OneRanker is an end-to-end generative advertising recommendation framework that unifies candidate generation and ranking into a single model. By integrating value-aware multi-task decoupling and a coarse-to-fine target awareness mechanism, it achieves SOTA performance on industrial datasets, notably improving GMV-Normal by +1.34% in Tencent’s Weixin Channels.
Executive Summary
TL;DR: OneRanker is a breakthrough from Tencent's ad-tech team that moves beyond the traditional "generate-then-rank" separation. It introduces a unified model that uses Task Tokens and Fake Item Tokens to make the generation process "aware" of ranking objectives and business value. This architecture solved the long-standing optimization tension between user interest and platform profit, resulting in a 1.34% GMV boost in production.
Positioning: This work is an evolution of the "One-Model" paradigm (following GPR and OneRec), focusing specifically on solving the "Target-Agnostic" and "Objective Misalignment" flaws in earlier generative recommenders.
The "Generative" Bottleneck: Why Simple Generation Fails in Ads
In the world of industrial advertising, the objective isn't just to find what a user likes (Interest), but what provides the most value (eCPM/GMV). Existing generative models have two fatal flaws:
- Target-Agnostic Generation: When the model generates candidate IDs, the user embedding is often static. It doesn't "look" at specific candidates until the ranking stage, leading to high-value items being filtered out too early.
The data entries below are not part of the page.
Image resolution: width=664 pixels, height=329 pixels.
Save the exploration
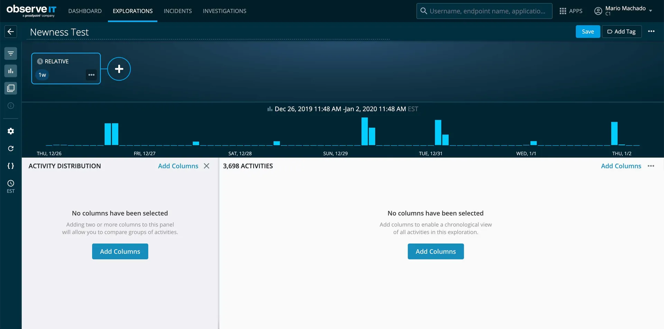588,31
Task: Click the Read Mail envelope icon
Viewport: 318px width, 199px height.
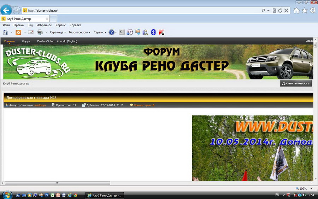Action: (x=31, y=33)
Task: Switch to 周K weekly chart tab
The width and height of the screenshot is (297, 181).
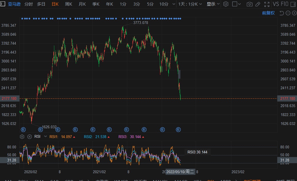Action: point(68,4)
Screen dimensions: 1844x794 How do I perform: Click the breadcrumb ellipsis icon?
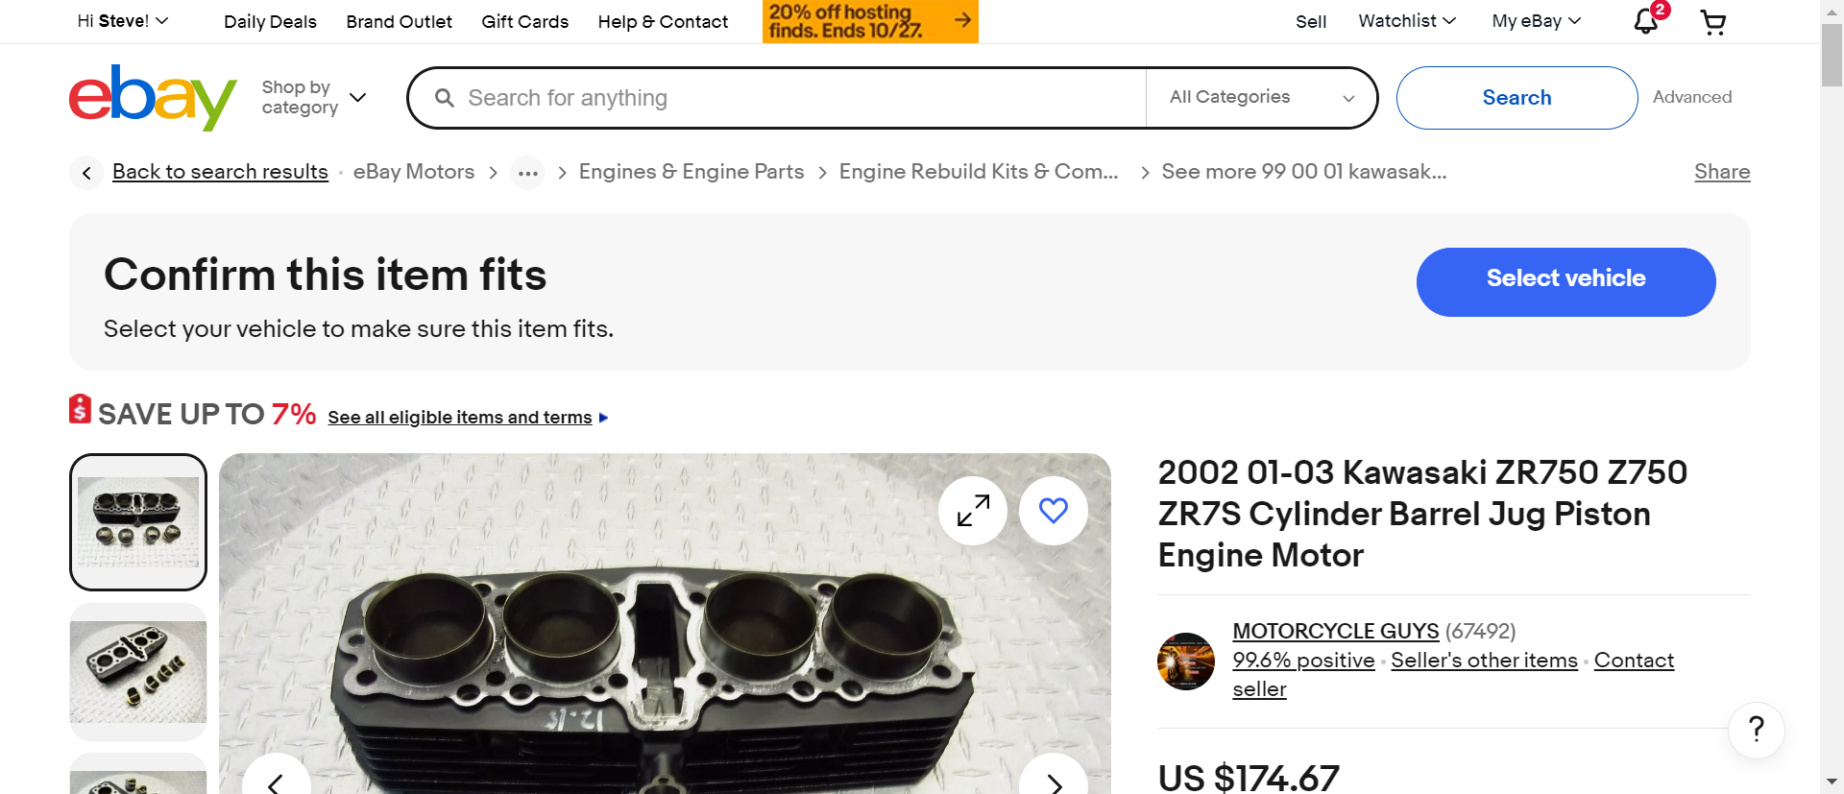(527, 173)
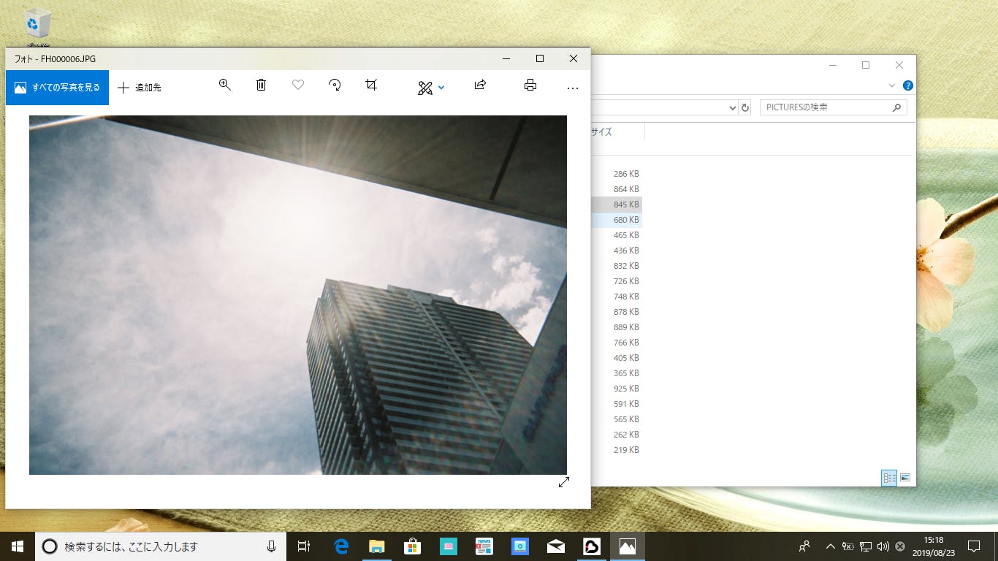
Task: Click inside the PICTURESの検索 search field
Action: pyautogui.click(x=824, y=107)
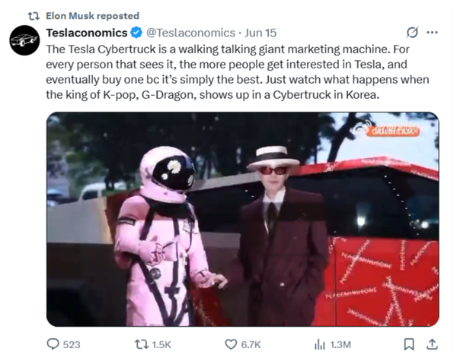Open the "Elon Musk reposted" link

pyautogui.click(x=93, y=15)

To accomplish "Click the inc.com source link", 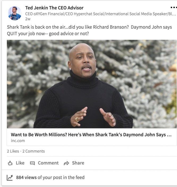I will (18, 141).
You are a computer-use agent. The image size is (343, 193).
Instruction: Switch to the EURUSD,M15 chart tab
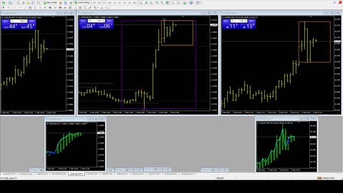pos(76,174)
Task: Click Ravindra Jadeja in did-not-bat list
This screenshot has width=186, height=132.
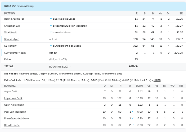Action: tap(28, 74)
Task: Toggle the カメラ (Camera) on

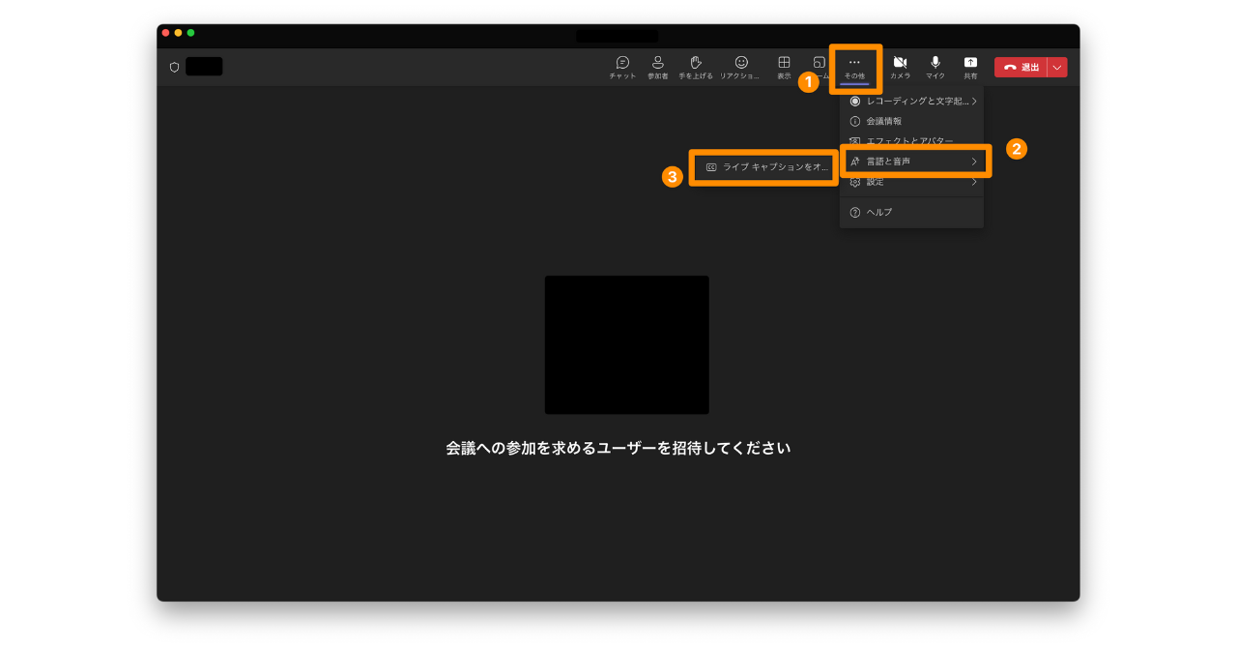Action: tap(900, 67)
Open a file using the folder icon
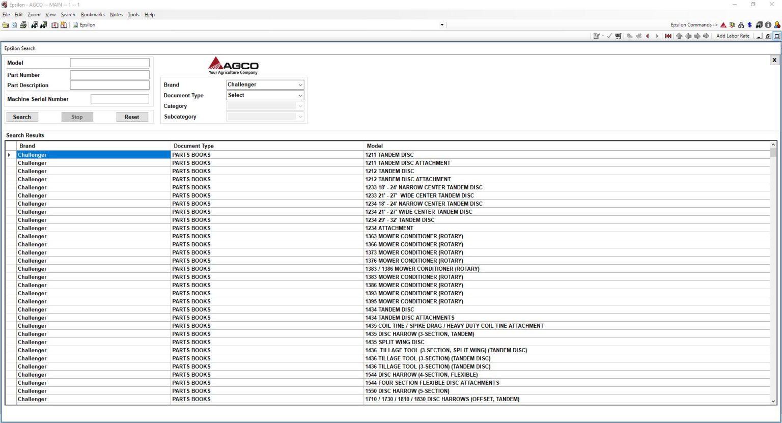 [x=5, y=24]
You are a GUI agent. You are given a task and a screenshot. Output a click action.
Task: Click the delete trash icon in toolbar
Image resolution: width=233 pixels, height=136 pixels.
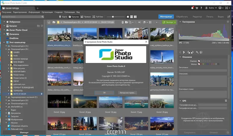click(123, 22)
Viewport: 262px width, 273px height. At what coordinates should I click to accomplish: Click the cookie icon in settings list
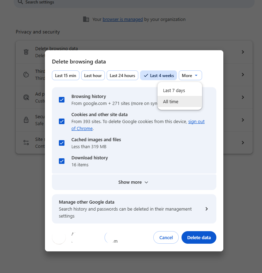26,75
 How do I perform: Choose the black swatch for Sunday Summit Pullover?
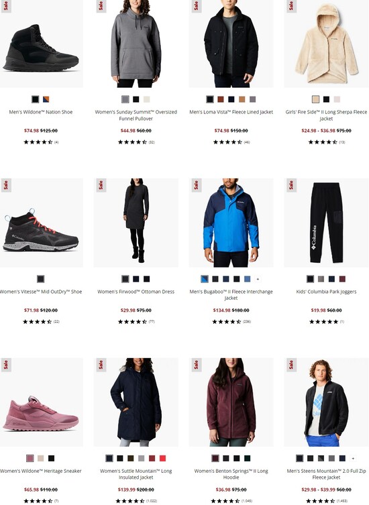pos(136,99)
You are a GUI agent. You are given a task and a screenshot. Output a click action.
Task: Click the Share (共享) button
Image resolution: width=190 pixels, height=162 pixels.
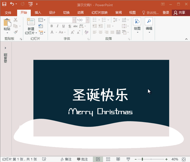tap(180, 13)
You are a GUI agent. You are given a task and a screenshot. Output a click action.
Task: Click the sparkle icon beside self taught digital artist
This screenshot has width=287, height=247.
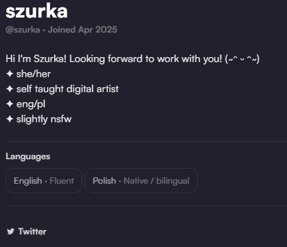[x=9, y=89]
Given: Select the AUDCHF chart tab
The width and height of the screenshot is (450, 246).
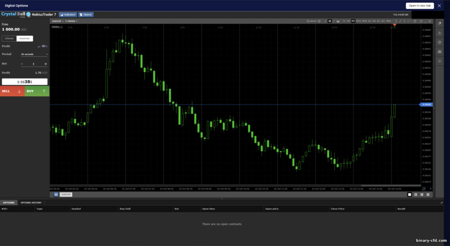Looking at the screenshot, I should coord(66,194).
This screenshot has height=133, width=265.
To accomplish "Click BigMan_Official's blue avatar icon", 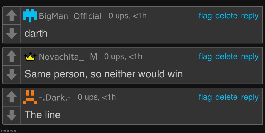I will coord(30,15).
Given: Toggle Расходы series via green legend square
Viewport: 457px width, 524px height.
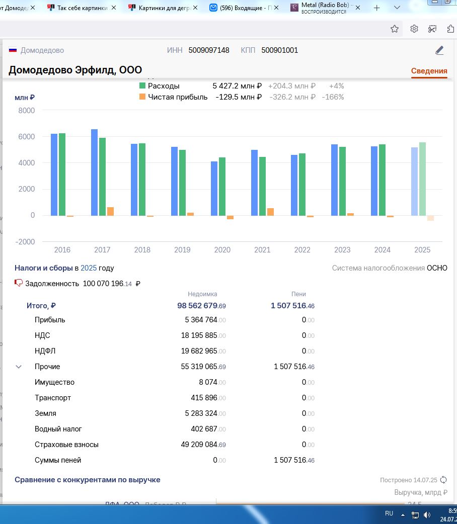Looking at the screenshot, I should [142, 86].
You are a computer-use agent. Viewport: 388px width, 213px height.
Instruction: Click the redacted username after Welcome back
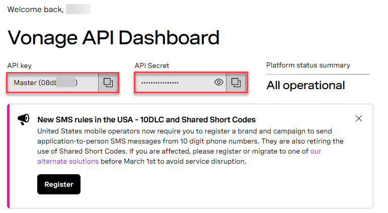tap(78, 9)
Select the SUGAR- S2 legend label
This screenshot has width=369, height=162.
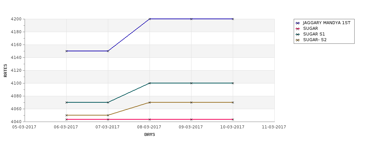click(x=315, y=40)
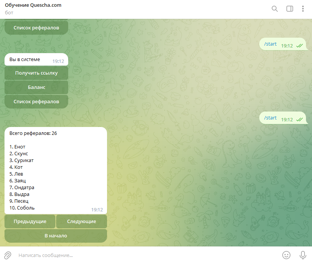Open the three-dot chat options menu
The height and width of the screenshot is (263, 312).
[303, 9]
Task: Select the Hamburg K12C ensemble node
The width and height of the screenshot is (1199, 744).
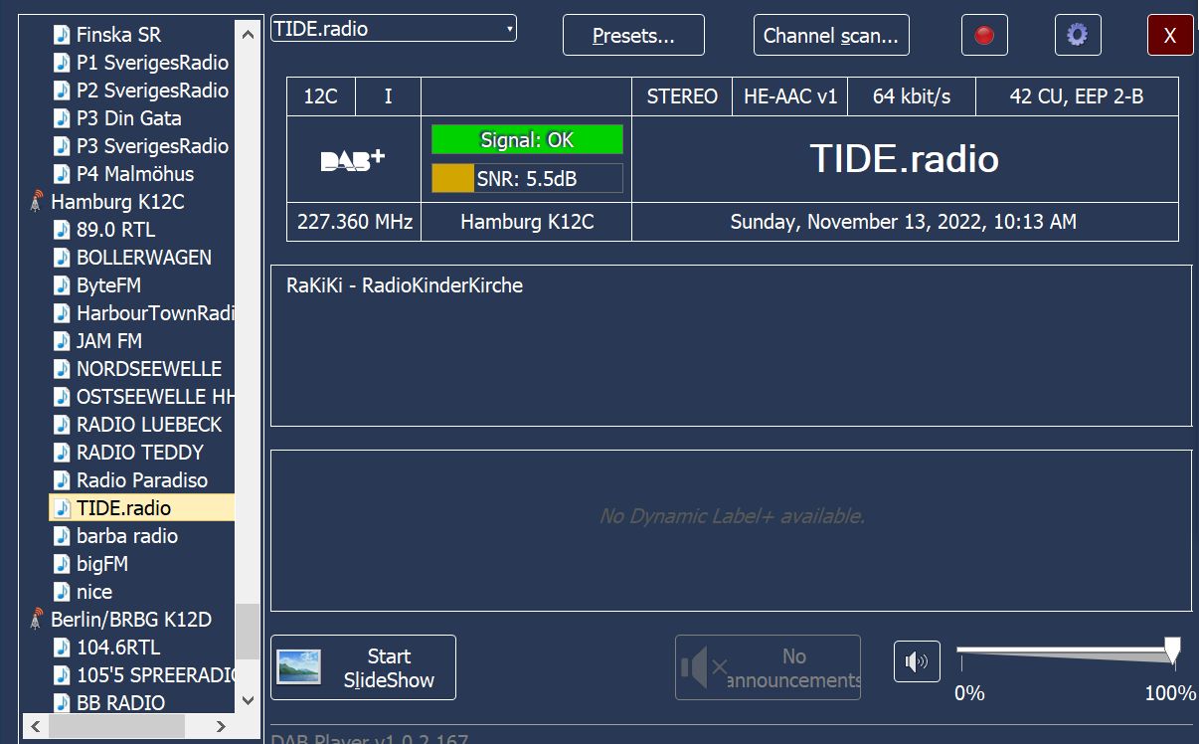Action: pyautogui.click(x=117, y=202)
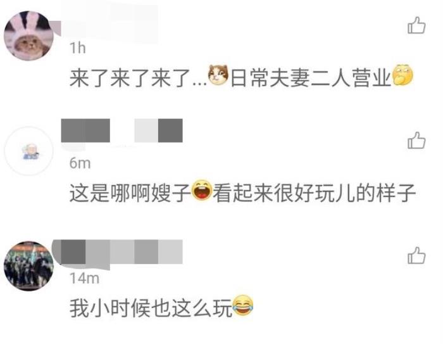Select the 1h timestamp

click(78, 48)
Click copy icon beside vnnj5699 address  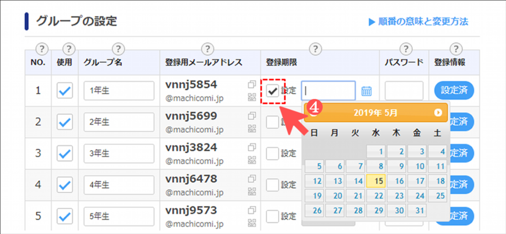(x=251, y=115)
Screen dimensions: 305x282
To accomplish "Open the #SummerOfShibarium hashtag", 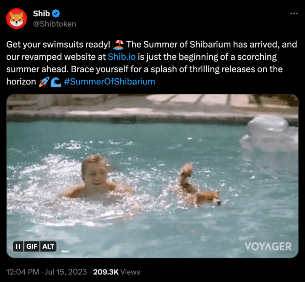I will click(110, 81).
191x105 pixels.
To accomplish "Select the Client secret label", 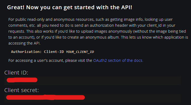I will [22, 90].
- Optimization Tension: Trying to optimize for Clicks (coverage) and GMV (value) in one shared space usually leads to a "tug-of-war" where neither objective is fully reached.
Methodology: The OneRanker Architecture
OneRanker decomposes the recommendation process into three collaborative steps within a single transformer-based framework.

1. Value-Aware Multi-Task Decoupling
Instead of a single output head, OneRanker uses a sequence of Task Tokens (). These tokens act as specialized "queries." By using a Causal Mask, the model allows value-aware tasks to learn from interest-based tasks (e.g., Impression → Click → Conversion → Value), creating a progressive refinement of user intent.
2. Coarse-to-Fine Target Awareness
How do you make a generator aware of what it hasn't generated yet?
- Coarse-Grained: OneRanker introduces Fake Item Tokens—cluster centers of the entire item space. By attending to these centers during generation, the model implicitly senses the "neighborhood" of potential candidates.
- Fine-Grained: The Ranking Decoder in Step 3 uses cross-attention between candidates and task tokens, ensuring the final score is explicitly aligned with the item's specific features.
3. Dual-Side Consistency
To prevent "semantic drift" between the generation and ranking stages, OneRanker employs:
- Input Side: The ranker reuses Key/Value states from previous steps (Pass-through).
- Output Side: A Distributional Consistency (DC) Loss is used. This treats the ranker as a "teacher," forcing the generator to "anticipate" the ranker’s preferences during the retrieval phase.
Experimental Validation
The performance gains reported are substantial for an industrial setting.

As shown in the table above, OneRanker improved HR@1 by 44.7% compared to GPR. This suggests that "Target Awareness" is not just a marginal improvement but a fundamental necessity for generative models to match the precision of traditional discriminative rankers.
Ablation Insight: The Power of Fake Items
Removing the Fake-Item-Token mechanism (Target) led to a 4.5% drop in HR@5. This confirms that even "coarse" awareness of the item space significantly improves the quality of the generated multi-interest paths.
Critical Analysis & Conclusion
OneRanker successfully addresses the "Blind Generation" problem. By forcing the model to consider the item distribution and business value during the retrieval stage, it eliminates the irreversible information loss characteristic of the old-school cascaded pipeline.
Limitations:
- The reliance on K-means cluster centers (Fake Items) assumes a relatively stable item semantic space. In environments with extreme "cold-start" item velocity, these clusters might need frequent updates.
- The computational overhead of multi-stage decoders in a single pass requires a highly optimized inference engine like HSTU.
Future Outlook: The success of the Distributional Consistency Loss points toward a future where "Retrieval" and "Ranking" are no longer two different tasks but merely two different resolutions of the same generative process.